(Dataset entries)
··········

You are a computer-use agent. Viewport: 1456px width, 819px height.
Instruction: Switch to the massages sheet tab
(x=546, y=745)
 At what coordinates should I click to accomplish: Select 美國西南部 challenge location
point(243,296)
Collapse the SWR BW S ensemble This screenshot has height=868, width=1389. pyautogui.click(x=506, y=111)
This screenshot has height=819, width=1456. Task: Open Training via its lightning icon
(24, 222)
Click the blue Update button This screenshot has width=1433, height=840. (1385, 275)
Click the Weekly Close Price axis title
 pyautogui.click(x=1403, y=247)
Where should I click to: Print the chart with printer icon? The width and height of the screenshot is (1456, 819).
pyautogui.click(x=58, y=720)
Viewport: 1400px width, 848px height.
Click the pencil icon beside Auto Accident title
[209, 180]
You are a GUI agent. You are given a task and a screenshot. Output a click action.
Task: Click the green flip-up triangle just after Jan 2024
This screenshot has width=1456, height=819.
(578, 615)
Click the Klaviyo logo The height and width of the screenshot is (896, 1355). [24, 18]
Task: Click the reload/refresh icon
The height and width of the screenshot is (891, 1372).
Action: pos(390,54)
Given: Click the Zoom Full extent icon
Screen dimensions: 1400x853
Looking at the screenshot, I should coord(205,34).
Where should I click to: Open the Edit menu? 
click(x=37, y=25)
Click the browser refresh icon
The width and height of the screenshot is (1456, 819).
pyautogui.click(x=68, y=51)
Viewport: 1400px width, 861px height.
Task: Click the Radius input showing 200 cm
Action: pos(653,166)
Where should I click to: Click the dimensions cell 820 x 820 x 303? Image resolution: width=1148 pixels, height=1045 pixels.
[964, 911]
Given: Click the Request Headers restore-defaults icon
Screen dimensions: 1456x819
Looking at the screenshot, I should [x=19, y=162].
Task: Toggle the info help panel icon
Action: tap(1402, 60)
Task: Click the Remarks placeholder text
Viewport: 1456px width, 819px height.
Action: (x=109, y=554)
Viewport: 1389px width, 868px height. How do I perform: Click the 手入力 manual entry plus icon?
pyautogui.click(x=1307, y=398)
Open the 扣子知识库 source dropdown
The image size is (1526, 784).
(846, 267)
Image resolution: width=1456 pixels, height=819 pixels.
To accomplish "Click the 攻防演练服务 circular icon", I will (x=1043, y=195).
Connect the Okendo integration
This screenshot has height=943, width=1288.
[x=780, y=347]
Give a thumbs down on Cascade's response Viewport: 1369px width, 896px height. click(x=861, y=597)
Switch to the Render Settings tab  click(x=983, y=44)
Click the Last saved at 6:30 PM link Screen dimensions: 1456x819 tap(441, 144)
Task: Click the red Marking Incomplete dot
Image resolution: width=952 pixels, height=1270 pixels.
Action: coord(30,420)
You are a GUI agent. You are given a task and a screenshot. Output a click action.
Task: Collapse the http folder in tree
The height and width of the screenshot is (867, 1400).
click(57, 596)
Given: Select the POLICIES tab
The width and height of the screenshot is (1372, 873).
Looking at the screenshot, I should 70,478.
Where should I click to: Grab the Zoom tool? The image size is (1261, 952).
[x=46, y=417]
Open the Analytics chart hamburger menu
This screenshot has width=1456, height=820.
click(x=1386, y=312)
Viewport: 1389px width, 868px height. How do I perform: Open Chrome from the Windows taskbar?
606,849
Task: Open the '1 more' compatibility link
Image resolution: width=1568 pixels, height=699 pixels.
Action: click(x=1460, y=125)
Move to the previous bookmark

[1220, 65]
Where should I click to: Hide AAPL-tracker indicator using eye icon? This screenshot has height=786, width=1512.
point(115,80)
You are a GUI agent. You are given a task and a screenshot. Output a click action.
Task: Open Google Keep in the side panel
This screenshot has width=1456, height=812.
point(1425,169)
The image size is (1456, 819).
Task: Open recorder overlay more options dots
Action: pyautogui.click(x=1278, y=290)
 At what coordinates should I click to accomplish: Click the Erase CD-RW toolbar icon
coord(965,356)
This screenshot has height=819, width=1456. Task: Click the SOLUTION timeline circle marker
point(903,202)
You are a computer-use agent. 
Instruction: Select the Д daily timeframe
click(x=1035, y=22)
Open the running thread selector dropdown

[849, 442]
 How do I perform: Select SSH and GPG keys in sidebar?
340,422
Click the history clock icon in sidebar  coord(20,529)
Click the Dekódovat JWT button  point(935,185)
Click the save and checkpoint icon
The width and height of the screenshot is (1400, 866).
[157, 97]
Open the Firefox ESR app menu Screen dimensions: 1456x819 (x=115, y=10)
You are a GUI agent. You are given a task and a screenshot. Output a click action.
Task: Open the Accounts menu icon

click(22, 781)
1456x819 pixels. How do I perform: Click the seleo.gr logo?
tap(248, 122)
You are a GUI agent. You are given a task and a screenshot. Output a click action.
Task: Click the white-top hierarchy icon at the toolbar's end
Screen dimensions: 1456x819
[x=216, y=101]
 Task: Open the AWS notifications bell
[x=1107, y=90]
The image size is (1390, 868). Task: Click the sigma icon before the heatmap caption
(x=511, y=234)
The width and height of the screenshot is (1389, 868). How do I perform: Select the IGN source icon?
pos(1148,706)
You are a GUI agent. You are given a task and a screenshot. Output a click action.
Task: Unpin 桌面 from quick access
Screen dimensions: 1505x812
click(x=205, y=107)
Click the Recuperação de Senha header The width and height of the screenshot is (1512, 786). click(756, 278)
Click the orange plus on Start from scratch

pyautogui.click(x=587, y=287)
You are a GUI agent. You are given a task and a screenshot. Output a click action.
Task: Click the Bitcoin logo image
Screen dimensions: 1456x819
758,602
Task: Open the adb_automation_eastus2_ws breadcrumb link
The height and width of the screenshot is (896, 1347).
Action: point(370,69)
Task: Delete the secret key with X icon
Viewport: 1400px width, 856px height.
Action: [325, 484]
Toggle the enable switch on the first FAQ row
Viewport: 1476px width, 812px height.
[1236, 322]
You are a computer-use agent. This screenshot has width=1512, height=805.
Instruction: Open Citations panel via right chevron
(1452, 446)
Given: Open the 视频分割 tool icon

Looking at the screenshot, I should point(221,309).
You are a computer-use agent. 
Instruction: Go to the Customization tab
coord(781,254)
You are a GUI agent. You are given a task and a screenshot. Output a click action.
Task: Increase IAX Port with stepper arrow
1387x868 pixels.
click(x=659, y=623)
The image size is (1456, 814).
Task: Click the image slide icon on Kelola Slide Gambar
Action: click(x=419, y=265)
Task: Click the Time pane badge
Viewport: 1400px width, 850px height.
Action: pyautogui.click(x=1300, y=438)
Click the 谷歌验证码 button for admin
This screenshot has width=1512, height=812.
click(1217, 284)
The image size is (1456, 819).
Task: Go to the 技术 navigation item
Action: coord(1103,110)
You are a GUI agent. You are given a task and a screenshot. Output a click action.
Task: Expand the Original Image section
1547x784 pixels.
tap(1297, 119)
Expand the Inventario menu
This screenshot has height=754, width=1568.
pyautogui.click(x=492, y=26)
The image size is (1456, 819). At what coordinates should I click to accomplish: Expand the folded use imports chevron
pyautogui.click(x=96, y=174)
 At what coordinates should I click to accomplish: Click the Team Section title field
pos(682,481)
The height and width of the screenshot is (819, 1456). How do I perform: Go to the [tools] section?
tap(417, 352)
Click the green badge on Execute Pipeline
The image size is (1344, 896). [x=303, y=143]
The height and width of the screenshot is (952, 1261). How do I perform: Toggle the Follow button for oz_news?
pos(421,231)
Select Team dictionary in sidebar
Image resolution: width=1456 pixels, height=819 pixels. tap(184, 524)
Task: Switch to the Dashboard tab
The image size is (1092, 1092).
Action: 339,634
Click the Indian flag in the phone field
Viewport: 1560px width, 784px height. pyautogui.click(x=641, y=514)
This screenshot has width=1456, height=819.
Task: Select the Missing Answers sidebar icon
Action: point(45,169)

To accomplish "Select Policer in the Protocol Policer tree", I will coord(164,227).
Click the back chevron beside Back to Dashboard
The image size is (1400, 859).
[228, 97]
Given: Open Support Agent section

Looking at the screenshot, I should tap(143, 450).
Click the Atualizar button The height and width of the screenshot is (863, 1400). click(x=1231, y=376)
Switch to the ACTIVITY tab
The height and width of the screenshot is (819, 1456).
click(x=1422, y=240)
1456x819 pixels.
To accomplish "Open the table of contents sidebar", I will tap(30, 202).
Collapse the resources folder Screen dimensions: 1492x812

··········

(Activity):
Each line holding the word "link" must be pulled from the records.

(Task result):
Click the Last saved at 6:30 PM link Screen dimensions: 1456x819 tap(441, 144)
Task: Open the '1 more' compatibility link
Task: Open the adb_automation_eastus2_ws breadcrumb link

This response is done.